The young Rooney played by instinct, much the same was as Michael Owen did or Marcus Rashford does today. Fergie pretty much let him carry on like this from 2004 to 2008 when we had a very fluid front three in Rooney, Ronaldo, and Tevez. Then it was Tevez doing the spade work while Rooney and Ronaldo roamed up front scoring goals. Once Ronaldo and Tevez departed, a lot of the burden carried by them shifted onto Rooney. Berbatov wasn’t the type of player to dig in and win the ball from deep positions and so we saw Rooney dropping back and acting as ball-winner in the middle. Then he was pushed out wide, but always he’d be tracking back and defending.

Van Gaal, and to a lesser extent, Moyes, coached what remained of Rooney’s footballing instinct out of him. He’s not a Scholes or a Giggs in the midfield. He’s not much use in the holding position because he wants to be all over the pitch. His shooting prowess has deserted him. He used to belt the ball like Pogba does today. He’s not a leader on the pitch like Robbo or Keane, or even Martin Buchan was. Mourinho was right in saying that Rooney plays as a number 10. That’s his best position. Unfortunately for him, we have younger and quicker players vying for that spot who deserve it on merit.

Wayne Rooney can still do a job for us. His vast experience in big games is invaluable and rubs off on the younger players. Use his talents sparingly and we may see Rooney’s Indian summer. But that implies that Rooney himself accepts a limited role and therein lies the problem. I hope we can resolve it.

Denton Davey - September 29, 2016 Reply

“we may see Rooney’s Indian summer”

wanna bet ?

Marco - September 29, 2016 Reply

Why not?

Mike - September 29, 2016 Reply

I don’t know why this is news. Dude was done for at least the past two years. Would he have had such a long stay of execution if he was Spanish, or German etc.

Maybe you lot should not build your players up too much beyond their actial capacity and accept their averageness.

This will make your lows during the inevitable failure much more easier to accept.

I like rooney. He was a good player who had to very good seasons. That’s it. He was never world class. Looking at his generation Messi, Ronaldo, Ronaldinho, Suarez, Neymar, Zlatan, Henry were far far superior players in his positiion. From Utd players Rio Ferdinand and Evra were world class in their positions as they were the top 3 players in their positions for a 2-3 year period

I am sure some of you will argue. So I ask where is Rooneys Ballon d’Or top 3 nominations. Where are the transfer sagas linking him to Barca Real Bayern where the really world class, creme dd LA creme eventually settles. All this measures indicate he was not world class but an English class player. He was much better than all English players of Hus generation. But he was never world class.

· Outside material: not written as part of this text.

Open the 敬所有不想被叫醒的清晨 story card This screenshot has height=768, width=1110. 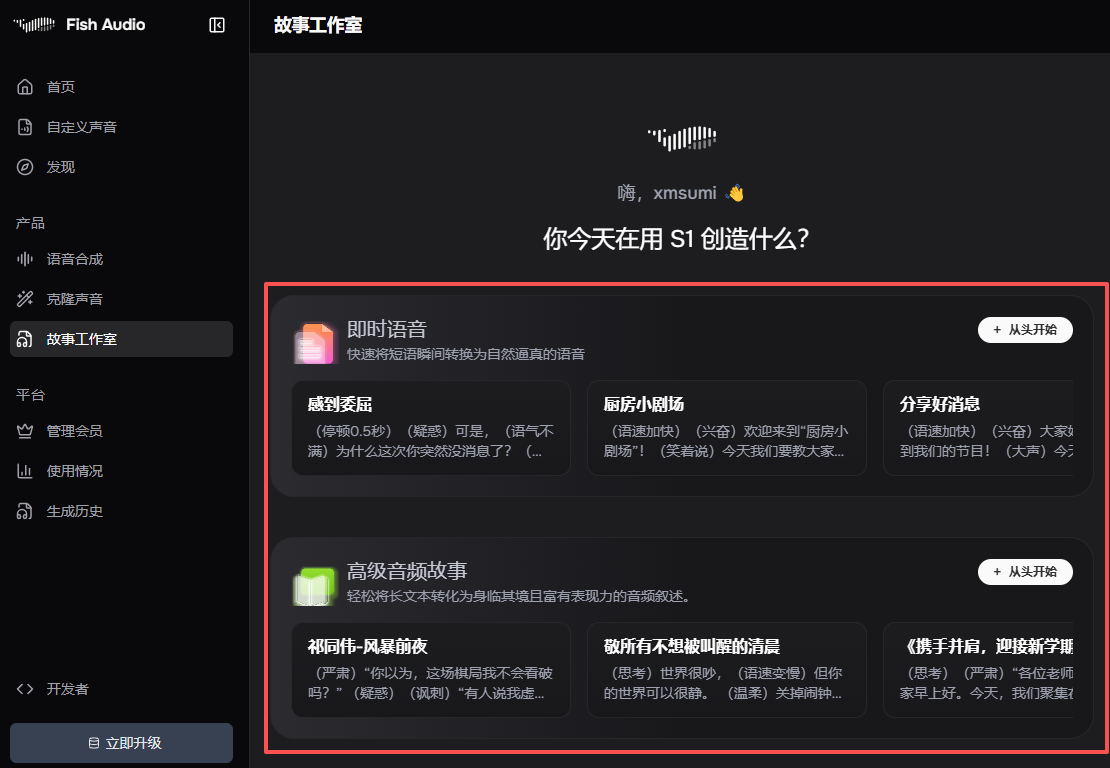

So stop piling on the fat scouse. He just did the human thing and started thinking he was as good as you guys made him out to be. It takes a very special person to not believe ones own hype when everyone around you declares you are better than you are. And Rooney is no different.

Emmyleo Balbao - September 29, 2016 Reply

love your comment MIKE…..
Wanye is just a world class player who never live up to the hype….
He was never a faithful United player, he remain a united player due to the fat payment offer by the Moyesish United era.
even After 2010world cup, Harry Rednap says he isn’t worth $15M…..
Never mind me, i lost passion for him immediately he tender his first transfer request.
most of his goal record internationally are against lesser oppositions.